Outro levantamento, do Interdisciplinaridade e Evidências no Debate Educacional (Iede) em parceria com o Instituto Rui Barbosa com 249 redes municipais mostra que 82%delas oferecem atividades pedagógicas não presenciais, adotando uma diversidade de estratégias. Entre as redes estaduais, todas oferecem ensino remoto. A BNCC (Base Nacional Comum Curricular) é a referência usada em 93% das atividades para o ensino fundamental e a educação infantil (estas são, prioritariamente, orientações aos pais), o que pode contribuir para facilitar a reorganização dos currículos quando as aulas presenciais voltarem.
A Fundação Lemann, o Itaú Social e o Imaginable Futures encomendaram uma pesquisa DataFolha sobre se os problemas estruturais da educação brasileira impactam na oferta e acesso ao ensino remoto: enquanto na região Norte, 52% dos estudantes da rede pública receberam atividades escolares durante a pandemia, no Sul, a porcentagem chega a 92%.
Um foco de atenção da cobertura deve ser, então, as ações e políticas para diminuir as desigualdades esturutrais, agravadas com a pandemia. Por isso, é essencial que os jornalistas fiquem atentos aos processos de reorganização do calendário escolar e à transparência das informações disponibilizadas - por exemplo, às prioridades consideradas nessa decisão e às medidas adotadas para atender àqueles que foram mais prejudicados, como alerta a Campanha Nacional pelo Direito à Educação, Cedeca-CE (Centro de Defesa da Criança e do Adolescente do Ceará), Dieppe/UFABC (Grupo de Pesquisa "Direito à Educação, Políticas Educacionais e Escola da Universidade Federal do ABC) e a Repu (Rede Escola Pública e Universidade) em nota técnica sobre o monitoramento ativo das políticas educacionais no contexto de emergência.
A perspectiva dos professores
Os professores são figuras-chaves, tanto no contexto da oferta do ensino não presencial quanto na retomada das aulas presenciais.
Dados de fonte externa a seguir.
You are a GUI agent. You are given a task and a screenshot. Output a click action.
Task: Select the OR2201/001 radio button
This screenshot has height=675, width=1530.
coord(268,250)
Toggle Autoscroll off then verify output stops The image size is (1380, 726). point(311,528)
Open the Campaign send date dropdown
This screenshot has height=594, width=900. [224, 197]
Eles foram fortemente impactados com a transição para o ensino remoto, tanto do ponto de vista psicológico e emocional, quanto da prática pedagógica, como mostram três pesquisas: do Instituto Península, da FCC (Fundação Carlos Chagas), em parceria com a Unesco (Organização das Nações Unidas para a Educação, a Ciência e a Cultura) e da Nova Escola.
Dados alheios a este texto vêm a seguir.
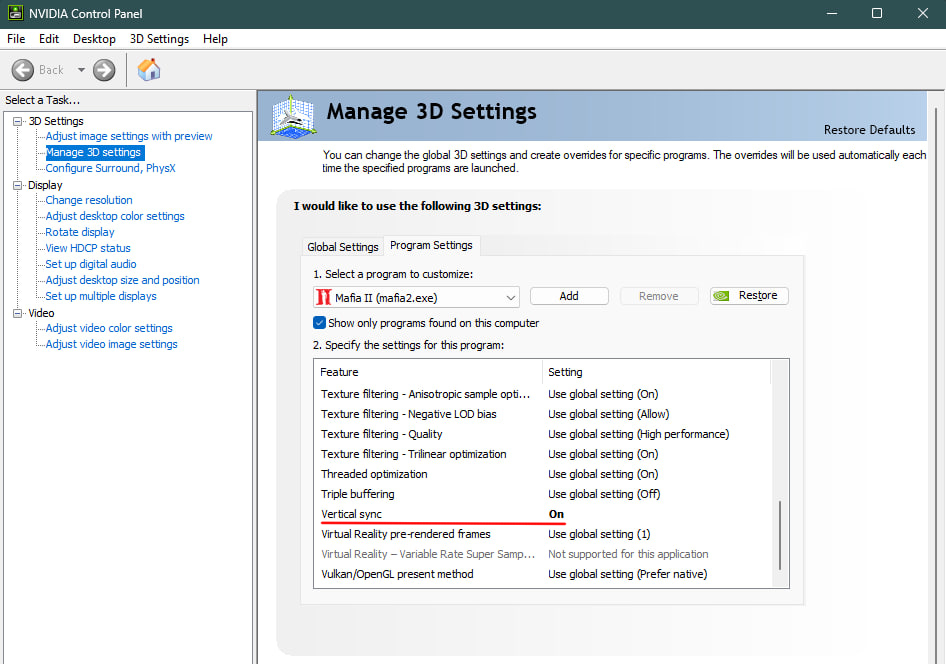Open the back history dropdown arrow
The width and height of the screenshot is (946, 664).
[x=81, y=70]
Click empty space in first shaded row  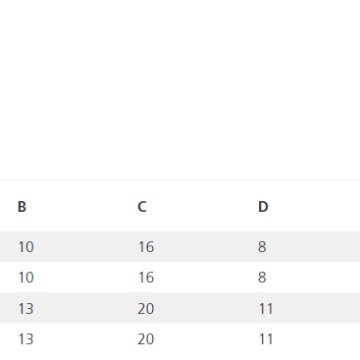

A pesquisa “A situação dos professores no Brasil durante a pandemia”, da Nova Escola, ouviu 8,1 mil professores sobre quatro aspectos: saúde emocional, situação das redes, participação dos alunos e das famílias e perspectivas sobre o retorno. Segundo a pesquisa, 30% dos professores avaliam a experiência do ensino remoto como ruim ou péssima e 50% disseram que não receberam orientação para oferecer aulas e atividades remotamente.
Na mesma direção, o Gestrado (Grupo de Estudos sobre Política Educacional e Trabalho Docente) da Universidade Federl de Minas Gerais e a CNTE (Confederação Nacional dos Trabalhadores em Educação) mostra que a maioria dos professores diz não ter preparo para lidar com as tecnologias remotas. A proporção de docentes que não recebeu orientação para o ension remoto na rede municipal (53,6%) é o dobro da rede estadual (24,6%).
A pesquisa do Instituto Península mostrou que 83,4% dos professores não se sentem preparados para atuar no ensino a distância, 50% dizem que estão preocupados com sua saúde mental e 55% gostariam de ter apoio psicológico.
O estudo da FCC/Unesco destaca que 65% dos entrevistados afirmam que o trabalho pedagógico mudou e aumentou e 49,7% deles acreditam que a aprendizagem dos alunos diminuiu. Na retomada, 84,6% acreditam que será necessário readequar os modelos de avaliação.
Esses resultados remetem a questões relevantes para o planejamento da retomada das aulas presenciais, tanto no que diz respeito ao suporte, inclusive psicológico, ao professor, quanto a reprogramação das aulas e atividades didáticas.